> PROBLEM STATEMENT
Render the entries below as a JSON list of strings, one string per line and no blank lines. Cover only everything from the line containing "label: No Thanks" down to the end of the entries, both ends included.

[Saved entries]

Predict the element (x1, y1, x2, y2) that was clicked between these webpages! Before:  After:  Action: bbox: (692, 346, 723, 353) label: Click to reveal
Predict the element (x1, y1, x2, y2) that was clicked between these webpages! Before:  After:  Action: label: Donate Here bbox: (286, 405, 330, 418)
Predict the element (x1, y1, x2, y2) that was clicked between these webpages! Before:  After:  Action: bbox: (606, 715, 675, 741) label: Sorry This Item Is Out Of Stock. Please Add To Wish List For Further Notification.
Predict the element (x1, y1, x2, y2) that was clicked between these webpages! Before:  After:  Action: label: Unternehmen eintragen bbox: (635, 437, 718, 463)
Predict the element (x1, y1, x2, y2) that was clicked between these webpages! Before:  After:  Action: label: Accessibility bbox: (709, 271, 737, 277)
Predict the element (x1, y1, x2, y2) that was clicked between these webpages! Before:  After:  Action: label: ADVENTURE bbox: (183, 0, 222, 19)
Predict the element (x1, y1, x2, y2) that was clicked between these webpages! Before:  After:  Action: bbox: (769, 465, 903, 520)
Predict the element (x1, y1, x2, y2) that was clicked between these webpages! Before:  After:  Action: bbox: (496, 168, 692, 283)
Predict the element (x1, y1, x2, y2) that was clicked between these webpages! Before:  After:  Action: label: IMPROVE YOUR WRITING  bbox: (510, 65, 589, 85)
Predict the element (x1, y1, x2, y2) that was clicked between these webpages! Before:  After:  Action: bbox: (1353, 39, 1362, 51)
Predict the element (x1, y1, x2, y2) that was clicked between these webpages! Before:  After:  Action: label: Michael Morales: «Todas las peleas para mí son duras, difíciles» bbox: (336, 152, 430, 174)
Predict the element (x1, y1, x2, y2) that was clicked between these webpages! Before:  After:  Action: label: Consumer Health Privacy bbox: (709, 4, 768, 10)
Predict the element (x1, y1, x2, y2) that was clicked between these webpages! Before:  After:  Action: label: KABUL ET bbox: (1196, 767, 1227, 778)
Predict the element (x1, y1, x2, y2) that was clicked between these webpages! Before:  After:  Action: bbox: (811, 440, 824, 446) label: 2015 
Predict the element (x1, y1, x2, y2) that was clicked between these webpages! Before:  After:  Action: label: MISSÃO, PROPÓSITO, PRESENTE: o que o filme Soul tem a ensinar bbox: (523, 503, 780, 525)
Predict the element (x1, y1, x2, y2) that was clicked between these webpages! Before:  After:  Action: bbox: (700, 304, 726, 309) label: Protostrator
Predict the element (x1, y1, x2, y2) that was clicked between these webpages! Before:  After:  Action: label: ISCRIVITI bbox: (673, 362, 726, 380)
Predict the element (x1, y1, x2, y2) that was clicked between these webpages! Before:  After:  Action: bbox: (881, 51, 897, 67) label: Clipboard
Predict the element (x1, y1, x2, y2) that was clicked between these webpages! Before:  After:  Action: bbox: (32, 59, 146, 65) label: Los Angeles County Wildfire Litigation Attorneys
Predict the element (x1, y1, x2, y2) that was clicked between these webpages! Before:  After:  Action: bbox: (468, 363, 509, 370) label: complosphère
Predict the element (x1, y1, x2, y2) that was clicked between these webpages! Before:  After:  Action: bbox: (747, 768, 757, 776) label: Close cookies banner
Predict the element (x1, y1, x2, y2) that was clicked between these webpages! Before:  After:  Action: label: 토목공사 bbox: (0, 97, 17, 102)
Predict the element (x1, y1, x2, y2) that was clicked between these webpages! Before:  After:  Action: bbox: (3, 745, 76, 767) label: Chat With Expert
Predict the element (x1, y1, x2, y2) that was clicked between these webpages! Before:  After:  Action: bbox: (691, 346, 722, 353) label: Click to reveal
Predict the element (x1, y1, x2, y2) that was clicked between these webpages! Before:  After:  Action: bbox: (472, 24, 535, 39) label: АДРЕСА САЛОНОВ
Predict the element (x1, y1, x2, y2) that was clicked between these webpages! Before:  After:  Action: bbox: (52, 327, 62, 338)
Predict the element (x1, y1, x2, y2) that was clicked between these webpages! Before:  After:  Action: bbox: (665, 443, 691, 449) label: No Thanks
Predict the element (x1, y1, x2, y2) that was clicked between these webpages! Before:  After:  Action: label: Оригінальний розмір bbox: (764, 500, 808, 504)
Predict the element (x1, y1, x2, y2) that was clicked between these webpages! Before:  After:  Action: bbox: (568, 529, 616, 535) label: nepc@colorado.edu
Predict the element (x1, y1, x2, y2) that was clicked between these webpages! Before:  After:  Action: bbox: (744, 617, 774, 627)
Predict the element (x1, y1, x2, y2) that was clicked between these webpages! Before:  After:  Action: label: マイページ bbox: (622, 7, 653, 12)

> ANSWER FOR THE TASK
[
  "Predict the element (x1, y1, x2, y2) that was clicked between these webpages! Before:  After:  Action: bbox: (665, 443, 691, 449) label: No Thanks",
  "Predict the element (x1, y1, x2, y2) that was clicked between these webpages! Before:  After:  Action: label: Оригінальний розмір bbox: (764, 500, 808, 504)",
  "Predict the element (x1, y1, x2, y2) that was clicked between these webpages! Before:  After:  Action: bbox: (568, 529, 616, 535) label: nepc@colorado.edu",
  "Predict the element (x1, y1, x2, y2) that was clicked between these webpages! Before:  After:  Action: bbox: (744, 617, 774, 627)",
  "Predict the element (x1, y1, x2, y2) that was clicked between these webpages! Before:  After:  Action: label: マイページ bbox: (622, 7, 653, 12)"
]